#### Текст для чтения:
────────
Никто не считал себя вправе нарушить тишину в присутствии отца.
Немного отдышавшись, отец взял инициативу на себя.
— Понаделали вы множество всяких необыкновенных вещей, — произнес он, поочередно перебрасывая взгляд с одного лица на другое, — просто чудо. Вот только дай бог, чтобы не пришлось все это применить.
Отец замолчал, задумавшись. Потом встрепенулся и стал рассказывать о своей встрече с Кеннеди в Вене в прошлом году.
У отца было несколько таких рассказов о событиях, произведших на него особо сильное впечатление, врезавшихся навсегда ему в память.
К ним относились обстоятельства, предшествовавшие окружению наших войск под Харьковом весной 1942 года. Отец там был членом Военного совета фронта.
Тогда в эйфории от победы в Московской битве в декабре 1941 года Сталин приказал наступать на всех фронтах: на ленинградском направлении, в Центре и на Юге в сторону Харькова. Ничего путного из этого не получилось, прорывавшаяся к Ленинграду Вторая ударная армия завязла в болотах, немцы ее окружили, раздробили на части и уничтожили, а командовавшего ею генерала Власова пленили. В Центре попытки прорвать оборону противника обернулись большой и практически напрасной кровью. «Первая наступательная Харьковская операция — Бурвенково-Лозовская проводилась в январе 1942 года и потерпела фиаско. О втором наступлении, в марте мало кто помнит. 12 мая 1942 года началась третья наступательная операция», — пишет Константин Быков в подробном историческом исследовании «Харьковский котел. 1942».
────────
#### Письменные задания:
1. Кем был отец под Харьковом весной 1942 года, если верить отрывку об отце?
2. Продолжите отрывок об отце, начав сразу после его последней фразы.
Следующий список к отрывку об отце отношения не имеет.

#### Список данных:
────────
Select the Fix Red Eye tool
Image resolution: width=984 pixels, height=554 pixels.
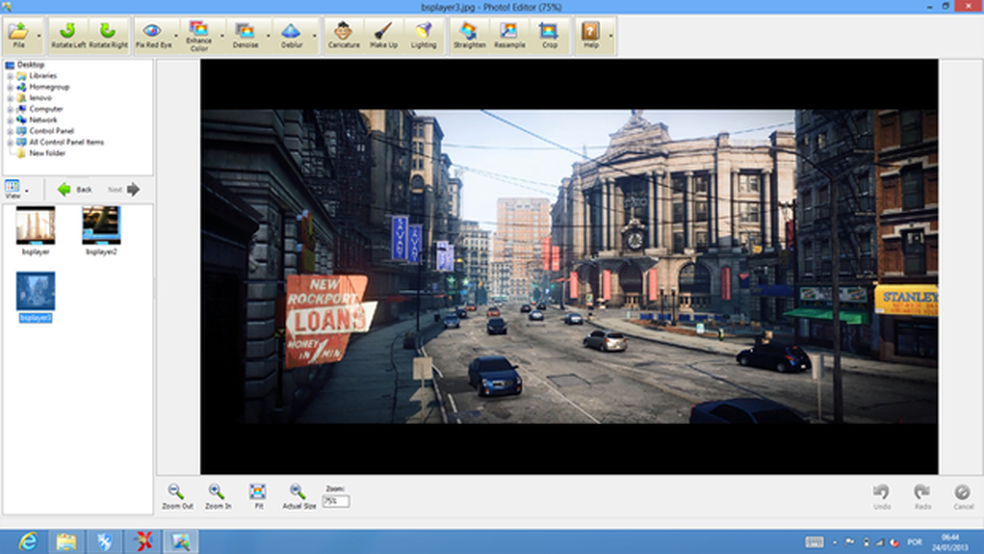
────────
#### Ответы по порядку:
1. Членом Военного совета фронта.

2.
Юго-Западному фронту противостояли основные силы немцев, изготовившись к броску на Волгу и Кавказ. Ставка концентрацию войск противника проворонила, Сталин считал, что Гитлер ударит на Москву, и требовал идти вперед, загонял войска, в расставленную немцами ловушку. Они рассчитывали заманить нас в узкий коридор, а затем ударами с флангов взять в клещи. Так и получилось. Штаб фронта разгадал замысел противника слишком поздно, но все же попытался спасти положение, выскользнуть из западни, но ставка приказывала наступать.
Безысходность, чувство собственного бессилия, невозможность повлиять на стремительное движение раскручивавшейся пружины событий запечатлелись в голове отца в мельчайших подробностях. Он раз за разом возвращался к телефонным звонкам Сталину, не желавшему выслушать ни его, ни маршала Тимошенко. Они умоляли разрешить остановить ставшее гибельным наступление войск, отвести войска из- под нависшего удара на исходные рубежи. Наверное, они бы не успели, но хотя бы попытаться… Немцы начали окружение советских армий на следующее утро. Чувство вины за загубленные жизни осталось в сердце отца навсегда.
Постоянно возвращался отец к теме смерти Сталина. Никто в те дни не ведал, по какому пути дальше пойдет страна. Как сложатся судьбы стоявших вокруг умирающего тирана членов узкого круга. Одно не вызывало сомнений — без борьбы не обойтись.
История ареста Берии служила еще одной постоянной темой.
Теперь добавилась новая глава — встреча с президентом Кеннеди в Вене.
Рассказ отца в Архангельске не отложился у меня в памяти, стерся массой похожих, слышанных в других местах. О его содержании мне недавно напомнил приставленный в те дни к макету одного из разведывательных спутников ведущий конструктор из нашего конструкторского бюро Марк Бендетович Гуревич.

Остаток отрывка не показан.